Restrictions or conditions on the development of land may amount to an indirect tax, fee, or charge. However, according to the statute's plain text, RCW 82.02.020 applies only to taxes, fees, or charges imposed by local political subdivisions, not the state. Isla Verde Int'l Holdings, Inc. v. City of Camas, 146 Wash.2d 740, 49 P.3d 867 (2002); Citizens' Alliance for Prop. Rights v. Sims, 145 Wash.App. 649, 187 P.3d 786 (2008), review denied, 165 Wash.2d 1030, 203 P.3d 378 (2009).

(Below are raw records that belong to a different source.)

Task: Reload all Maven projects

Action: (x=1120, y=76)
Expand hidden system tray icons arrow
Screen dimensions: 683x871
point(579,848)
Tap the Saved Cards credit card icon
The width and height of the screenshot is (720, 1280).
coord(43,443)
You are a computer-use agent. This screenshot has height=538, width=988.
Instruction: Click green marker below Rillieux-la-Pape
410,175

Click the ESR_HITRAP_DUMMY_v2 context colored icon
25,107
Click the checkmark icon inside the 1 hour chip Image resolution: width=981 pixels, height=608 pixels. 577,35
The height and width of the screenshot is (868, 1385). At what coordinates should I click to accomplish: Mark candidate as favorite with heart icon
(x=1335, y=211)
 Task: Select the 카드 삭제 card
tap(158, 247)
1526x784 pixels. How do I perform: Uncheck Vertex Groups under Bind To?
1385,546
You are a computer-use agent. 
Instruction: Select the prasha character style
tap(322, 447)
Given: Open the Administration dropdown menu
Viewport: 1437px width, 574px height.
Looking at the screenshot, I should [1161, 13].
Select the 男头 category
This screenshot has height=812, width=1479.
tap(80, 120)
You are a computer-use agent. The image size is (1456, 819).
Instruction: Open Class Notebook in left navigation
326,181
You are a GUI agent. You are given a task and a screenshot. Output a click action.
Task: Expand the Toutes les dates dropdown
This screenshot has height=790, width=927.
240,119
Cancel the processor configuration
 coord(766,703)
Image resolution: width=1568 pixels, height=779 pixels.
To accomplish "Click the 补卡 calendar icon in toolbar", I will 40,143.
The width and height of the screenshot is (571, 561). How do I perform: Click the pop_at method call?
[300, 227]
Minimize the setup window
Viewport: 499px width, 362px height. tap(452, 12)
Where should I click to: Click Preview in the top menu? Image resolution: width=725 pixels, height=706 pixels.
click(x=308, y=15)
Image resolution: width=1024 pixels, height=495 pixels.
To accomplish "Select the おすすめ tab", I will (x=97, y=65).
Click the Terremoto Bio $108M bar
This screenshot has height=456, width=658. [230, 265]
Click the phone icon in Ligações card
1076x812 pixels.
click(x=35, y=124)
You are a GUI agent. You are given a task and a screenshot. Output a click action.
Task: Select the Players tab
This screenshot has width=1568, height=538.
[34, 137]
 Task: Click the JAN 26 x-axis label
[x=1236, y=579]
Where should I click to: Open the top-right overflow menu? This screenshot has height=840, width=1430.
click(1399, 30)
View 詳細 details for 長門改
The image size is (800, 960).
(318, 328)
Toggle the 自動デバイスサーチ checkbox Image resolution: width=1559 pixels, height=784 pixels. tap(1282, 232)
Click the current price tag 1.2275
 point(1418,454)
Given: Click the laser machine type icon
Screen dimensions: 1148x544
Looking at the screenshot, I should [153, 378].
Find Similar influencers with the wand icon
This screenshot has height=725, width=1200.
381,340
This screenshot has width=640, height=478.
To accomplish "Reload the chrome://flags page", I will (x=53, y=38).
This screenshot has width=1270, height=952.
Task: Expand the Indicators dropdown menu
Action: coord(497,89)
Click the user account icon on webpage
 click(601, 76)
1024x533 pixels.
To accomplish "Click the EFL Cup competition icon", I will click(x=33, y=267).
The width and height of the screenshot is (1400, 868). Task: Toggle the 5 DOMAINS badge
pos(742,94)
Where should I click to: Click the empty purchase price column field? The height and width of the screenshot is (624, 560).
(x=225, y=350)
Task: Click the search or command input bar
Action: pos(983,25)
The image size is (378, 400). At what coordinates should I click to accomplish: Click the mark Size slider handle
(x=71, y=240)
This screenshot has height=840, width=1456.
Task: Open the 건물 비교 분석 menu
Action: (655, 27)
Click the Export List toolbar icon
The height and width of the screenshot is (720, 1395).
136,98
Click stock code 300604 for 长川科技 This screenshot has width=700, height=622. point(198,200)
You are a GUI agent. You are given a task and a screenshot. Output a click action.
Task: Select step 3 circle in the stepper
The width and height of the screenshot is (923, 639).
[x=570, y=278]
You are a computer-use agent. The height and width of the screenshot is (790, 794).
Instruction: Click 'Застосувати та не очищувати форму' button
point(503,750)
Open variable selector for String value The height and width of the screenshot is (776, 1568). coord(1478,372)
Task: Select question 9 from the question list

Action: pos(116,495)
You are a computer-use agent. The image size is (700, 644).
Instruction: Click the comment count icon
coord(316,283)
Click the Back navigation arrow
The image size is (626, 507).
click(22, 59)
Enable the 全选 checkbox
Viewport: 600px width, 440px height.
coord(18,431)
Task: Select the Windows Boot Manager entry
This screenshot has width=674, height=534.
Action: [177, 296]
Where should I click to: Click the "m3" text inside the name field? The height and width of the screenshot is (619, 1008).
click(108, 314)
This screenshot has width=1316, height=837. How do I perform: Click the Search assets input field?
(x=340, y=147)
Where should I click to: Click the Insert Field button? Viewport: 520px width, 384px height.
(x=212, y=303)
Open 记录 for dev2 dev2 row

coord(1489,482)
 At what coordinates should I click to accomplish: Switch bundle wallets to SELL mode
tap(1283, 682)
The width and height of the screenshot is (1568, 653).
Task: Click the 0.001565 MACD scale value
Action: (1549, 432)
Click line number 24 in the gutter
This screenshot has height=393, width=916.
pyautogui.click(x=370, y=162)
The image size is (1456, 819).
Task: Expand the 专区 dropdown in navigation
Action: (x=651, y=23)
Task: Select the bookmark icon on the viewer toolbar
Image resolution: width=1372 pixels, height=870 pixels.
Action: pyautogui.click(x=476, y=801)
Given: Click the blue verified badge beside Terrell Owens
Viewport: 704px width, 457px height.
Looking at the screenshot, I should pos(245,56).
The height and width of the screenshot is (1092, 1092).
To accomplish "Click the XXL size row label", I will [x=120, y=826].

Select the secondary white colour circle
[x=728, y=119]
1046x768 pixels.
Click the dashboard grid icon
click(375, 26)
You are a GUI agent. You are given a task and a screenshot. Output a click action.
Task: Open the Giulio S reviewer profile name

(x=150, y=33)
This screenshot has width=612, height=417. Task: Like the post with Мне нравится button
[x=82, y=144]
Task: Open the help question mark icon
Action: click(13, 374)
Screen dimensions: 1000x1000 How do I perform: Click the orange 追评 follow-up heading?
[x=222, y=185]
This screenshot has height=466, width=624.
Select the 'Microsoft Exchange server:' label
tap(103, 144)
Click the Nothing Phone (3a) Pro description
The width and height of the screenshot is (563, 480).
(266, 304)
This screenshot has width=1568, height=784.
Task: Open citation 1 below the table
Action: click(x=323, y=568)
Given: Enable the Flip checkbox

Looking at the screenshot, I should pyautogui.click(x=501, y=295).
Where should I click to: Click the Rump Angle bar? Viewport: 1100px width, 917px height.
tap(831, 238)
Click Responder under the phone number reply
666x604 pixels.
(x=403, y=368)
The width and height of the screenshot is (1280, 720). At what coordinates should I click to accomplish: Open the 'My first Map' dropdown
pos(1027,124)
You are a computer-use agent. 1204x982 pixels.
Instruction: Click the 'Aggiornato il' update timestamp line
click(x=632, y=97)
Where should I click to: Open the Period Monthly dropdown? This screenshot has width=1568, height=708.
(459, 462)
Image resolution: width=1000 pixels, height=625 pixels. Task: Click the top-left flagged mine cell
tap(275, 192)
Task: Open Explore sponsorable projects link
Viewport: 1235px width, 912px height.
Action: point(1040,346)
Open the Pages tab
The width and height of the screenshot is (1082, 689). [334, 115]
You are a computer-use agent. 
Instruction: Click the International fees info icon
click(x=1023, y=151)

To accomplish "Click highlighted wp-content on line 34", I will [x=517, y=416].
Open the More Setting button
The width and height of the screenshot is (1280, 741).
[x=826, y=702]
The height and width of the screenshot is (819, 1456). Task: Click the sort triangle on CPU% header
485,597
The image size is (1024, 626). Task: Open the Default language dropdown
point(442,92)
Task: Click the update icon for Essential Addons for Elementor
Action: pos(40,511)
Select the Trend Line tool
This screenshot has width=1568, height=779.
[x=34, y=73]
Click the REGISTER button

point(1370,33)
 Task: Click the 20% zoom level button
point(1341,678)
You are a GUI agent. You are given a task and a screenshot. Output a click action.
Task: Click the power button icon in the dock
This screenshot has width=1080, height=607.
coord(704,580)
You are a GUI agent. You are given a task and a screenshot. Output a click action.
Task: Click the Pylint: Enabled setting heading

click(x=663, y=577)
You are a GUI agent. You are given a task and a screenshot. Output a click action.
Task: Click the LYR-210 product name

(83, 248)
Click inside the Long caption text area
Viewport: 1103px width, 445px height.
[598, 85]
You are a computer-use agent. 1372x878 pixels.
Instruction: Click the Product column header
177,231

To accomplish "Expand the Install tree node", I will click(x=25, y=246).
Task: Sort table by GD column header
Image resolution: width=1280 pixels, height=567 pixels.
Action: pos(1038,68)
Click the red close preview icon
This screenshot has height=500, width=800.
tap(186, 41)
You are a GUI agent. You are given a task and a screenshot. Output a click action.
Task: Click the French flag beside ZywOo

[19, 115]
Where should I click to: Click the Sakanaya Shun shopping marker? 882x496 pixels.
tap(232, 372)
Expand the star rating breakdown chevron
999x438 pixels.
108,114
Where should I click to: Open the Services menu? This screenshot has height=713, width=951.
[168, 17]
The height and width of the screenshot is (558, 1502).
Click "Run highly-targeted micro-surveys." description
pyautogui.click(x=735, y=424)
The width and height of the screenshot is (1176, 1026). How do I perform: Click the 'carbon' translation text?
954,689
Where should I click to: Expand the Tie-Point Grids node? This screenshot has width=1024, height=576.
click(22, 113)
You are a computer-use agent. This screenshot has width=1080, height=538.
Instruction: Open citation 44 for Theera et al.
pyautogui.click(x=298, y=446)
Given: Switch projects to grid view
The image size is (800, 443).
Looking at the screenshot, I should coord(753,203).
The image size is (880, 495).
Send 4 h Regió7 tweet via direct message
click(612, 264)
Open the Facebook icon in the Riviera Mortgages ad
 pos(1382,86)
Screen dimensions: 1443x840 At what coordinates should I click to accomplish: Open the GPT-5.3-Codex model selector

¶ 10 CRSP's complaint alleged that the buffer zone and buildable lot size restrictions in Whatcom County's amended SMP constitute a “facial violation” of RCW 82.02.020.5 CRSP advances two primary arguments. First, CRSP argues that the process by which an SMP is created requires significant local government involvement, thereby bringing SMP restrictions under the scope of RCW 82.02.020. For support, CRSP points to a specific section of the SMA and also to Ecology's administrative code. As additional support, CRSP argues that the Court of Appeals inappropriately relied on this court's precedent because legislative amendments in 1995 undermined the rationale of our holdings. Second, CRSP presents a narrower argument that several specific aspects of Whatcom County's SMP—namely its buffer zones and buildable lot size restrictions— are subject to RCW 82.02.020 because these particular restrictions mirror restrictions in Whatcom County's Critical Areas Ordinance (CAO).6

¶ 11 To begin, CRSP argues that the process in which an SMP is adopted shows that such regulations are inherently local activity subject to RCW 82.02.020. CRSP asserts that the SMA requires extensive involvement from local jurisdictions when creating an SMP. CRSP relies on a statute within the SMA, RCW 90.58.080(1), which states, Local governments shall develop or amend a master program for regulation of uses of the shorelines....” (Emphasis added.) CRSP also notes that Ecology's administrative code suggests that local government involvement is necessary for an SMP to conform to local conditions. WAC 173–26–171(2) (stating the SMA's purpose is to implement a ‘cooperative program ... between local government and the state and that [l]ocal government shall have the primary responsibility for initiating the planning required by the [SMA]).

¶ 12 In response, the State argues that the ultimate control over the process and contents of an SMP resides with Ecology. The State asserts that the SMA governs nearly every aspect of the adoption and amendment of SMPs and this determinatively shows that SMPs are the product of state action. We agree.

¶ 13 The SMA creates a comprehensive statutory framework dictating that Ecology retains control over the final contents and approval of SMPs. The SMA establishes specific schedule dates for jurisdictions to develop SMPs and mandates Ecology to create SMPs for noncomplying jurisdictions through an administrative process. See RCW 90.58.070. The SMA also details specific guidelines with which an SMP must conform. See RCW 90.58.060, .100. As empowered by the SMA, Ecology retains sole authority to review and accept a local jurisdiction's proposed SMP; a process that involves Ecology providing public notice, a comment period, and potentially holding public hearings. See RCW 90.58.090(2)-(6). Notably, Ecology is not...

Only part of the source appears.